What needs to be done:
Each line of the data that includes the string "will" is to be copied out.
-- Opening Marker --
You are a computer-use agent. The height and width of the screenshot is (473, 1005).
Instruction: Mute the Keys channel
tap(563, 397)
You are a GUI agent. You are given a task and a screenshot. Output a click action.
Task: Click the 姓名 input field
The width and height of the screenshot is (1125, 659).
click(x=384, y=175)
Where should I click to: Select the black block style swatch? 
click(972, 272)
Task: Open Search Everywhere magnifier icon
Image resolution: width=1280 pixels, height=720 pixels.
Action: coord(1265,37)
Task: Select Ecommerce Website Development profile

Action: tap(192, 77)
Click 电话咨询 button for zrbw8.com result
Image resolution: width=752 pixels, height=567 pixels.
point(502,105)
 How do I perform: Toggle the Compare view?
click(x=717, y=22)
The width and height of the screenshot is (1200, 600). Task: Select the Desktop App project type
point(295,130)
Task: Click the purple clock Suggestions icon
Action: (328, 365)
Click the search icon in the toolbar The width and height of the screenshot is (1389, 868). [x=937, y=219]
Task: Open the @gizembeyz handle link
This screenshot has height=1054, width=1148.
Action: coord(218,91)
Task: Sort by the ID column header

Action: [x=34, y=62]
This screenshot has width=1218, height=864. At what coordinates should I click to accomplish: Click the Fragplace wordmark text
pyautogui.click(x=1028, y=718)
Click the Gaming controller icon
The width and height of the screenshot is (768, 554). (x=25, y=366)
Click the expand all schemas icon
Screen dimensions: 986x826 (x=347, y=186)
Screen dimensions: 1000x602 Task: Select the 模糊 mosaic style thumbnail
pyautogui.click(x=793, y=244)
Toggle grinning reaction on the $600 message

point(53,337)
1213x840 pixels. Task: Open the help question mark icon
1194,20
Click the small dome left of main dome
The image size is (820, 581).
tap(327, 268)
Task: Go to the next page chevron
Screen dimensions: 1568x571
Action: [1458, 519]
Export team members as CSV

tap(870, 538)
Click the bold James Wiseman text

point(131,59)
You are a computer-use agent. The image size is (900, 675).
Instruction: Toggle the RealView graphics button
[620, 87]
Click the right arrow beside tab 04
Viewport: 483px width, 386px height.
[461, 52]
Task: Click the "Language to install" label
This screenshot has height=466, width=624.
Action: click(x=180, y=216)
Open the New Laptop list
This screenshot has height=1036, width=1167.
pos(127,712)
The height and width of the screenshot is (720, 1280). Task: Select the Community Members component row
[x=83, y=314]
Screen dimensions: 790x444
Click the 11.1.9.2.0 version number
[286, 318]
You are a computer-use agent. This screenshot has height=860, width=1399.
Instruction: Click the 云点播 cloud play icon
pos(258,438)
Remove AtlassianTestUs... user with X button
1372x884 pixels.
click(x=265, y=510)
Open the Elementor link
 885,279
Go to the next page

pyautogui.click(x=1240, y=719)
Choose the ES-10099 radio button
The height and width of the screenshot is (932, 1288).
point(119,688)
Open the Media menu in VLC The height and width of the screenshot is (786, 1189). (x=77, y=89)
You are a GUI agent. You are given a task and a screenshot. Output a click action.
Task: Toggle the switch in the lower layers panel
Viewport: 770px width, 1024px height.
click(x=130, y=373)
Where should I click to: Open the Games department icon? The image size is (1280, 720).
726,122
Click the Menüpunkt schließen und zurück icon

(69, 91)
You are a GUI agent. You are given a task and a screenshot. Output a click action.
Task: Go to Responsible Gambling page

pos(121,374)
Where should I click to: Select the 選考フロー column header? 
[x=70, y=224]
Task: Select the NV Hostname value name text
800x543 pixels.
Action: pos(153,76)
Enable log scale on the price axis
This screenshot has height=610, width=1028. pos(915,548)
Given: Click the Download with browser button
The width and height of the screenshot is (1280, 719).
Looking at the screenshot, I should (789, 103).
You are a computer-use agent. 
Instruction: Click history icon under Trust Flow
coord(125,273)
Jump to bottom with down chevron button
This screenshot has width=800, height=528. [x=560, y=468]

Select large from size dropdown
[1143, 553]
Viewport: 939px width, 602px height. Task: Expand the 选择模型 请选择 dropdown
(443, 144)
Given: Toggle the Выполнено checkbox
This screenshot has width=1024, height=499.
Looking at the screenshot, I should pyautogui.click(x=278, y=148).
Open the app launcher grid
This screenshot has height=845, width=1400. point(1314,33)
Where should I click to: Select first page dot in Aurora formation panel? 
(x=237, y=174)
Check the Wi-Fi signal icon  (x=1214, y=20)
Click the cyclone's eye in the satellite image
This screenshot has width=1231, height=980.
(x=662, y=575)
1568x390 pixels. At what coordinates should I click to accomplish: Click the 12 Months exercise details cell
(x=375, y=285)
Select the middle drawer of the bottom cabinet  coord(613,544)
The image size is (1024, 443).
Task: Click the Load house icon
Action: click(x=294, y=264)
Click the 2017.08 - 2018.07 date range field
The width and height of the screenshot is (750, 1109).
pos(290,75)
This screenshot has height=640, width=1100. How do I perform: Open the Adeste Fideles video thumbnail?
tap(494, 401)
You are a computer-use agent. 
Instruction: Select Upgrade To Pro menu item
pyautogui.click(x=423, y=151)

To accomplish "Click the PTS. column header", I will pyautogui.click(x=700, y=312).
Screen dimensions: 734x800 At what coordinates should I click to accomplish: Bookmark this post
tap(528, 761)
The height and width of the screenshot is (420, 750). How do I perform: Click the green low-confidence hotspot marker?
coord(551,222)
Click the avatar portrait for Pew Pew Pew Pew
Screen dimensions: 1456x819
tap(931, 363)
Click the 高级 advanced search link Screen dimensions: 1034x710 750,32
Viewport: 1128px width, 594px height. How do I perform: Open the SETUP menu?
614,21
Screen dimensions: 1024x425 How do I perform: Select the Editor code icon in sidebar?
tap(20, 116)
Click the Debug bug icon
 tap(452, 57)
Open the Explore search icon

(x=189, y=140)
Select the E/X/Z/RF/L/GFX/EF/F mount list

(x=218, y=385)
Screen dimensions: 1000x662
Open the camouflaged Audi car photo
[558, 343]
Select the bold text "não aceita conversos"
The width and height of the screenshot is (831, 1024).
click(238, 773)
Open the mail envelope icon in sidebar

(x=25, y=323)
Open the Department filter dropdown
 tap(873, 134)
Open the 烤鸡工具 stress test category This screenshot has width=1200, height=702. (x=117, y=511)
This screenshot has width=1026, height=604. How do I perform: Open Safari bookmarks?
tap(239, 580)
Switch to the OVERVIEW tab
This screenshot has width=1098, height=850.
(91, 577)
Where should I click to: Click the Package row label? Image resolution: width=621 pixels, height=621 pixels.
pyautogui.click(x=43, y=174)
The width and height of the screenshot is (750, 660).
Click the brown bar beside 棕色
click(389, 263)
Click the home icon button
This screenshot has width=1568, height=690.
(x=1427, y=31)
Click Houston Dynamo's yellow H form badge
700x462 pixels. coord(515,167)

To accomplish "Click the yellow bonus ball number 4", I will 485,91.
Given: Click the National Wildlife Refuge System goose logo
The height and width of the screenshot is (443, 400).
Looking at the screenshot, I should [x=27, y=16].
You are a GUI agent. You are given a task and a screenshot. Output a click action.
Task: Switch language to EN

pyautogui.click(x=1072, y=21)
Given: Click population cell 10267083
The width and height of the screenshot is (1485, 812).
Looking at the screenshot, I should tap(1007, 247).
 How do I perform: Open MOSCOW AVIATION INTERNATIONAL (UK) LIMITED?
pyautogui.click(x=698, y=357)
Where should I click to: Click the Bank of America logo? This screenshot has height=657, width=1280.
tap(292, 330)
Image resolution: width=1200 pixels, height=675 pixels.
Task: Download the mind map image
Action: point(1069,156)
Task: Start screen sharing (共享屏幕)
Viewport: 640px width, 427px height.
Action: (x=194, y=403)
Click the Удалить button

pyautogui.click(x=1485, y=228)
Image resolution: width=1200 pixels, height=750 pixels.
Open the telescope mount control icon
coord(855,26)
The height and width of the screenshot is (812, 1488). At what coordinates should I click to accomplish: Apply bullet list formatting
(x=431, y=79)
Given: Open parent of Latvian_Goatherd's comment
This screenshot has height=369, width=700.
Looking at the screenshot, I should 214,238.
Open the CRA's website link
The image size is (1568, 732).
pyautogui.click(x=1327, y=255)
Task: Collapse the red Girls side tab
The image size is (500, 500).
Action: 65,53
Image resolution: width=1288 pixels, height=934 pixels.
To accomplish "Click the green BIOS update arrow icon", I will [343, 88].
-- Closing Marker --
Written solution:
To accomplish "Click the PTS. column header", I will pyautogui.click(x=700, y=312).
To accomplish "Click the yellow bonus ball number 4", I will 485,91.
To accomplish "Click the green BIOS update arrow icon", I will [343, 88].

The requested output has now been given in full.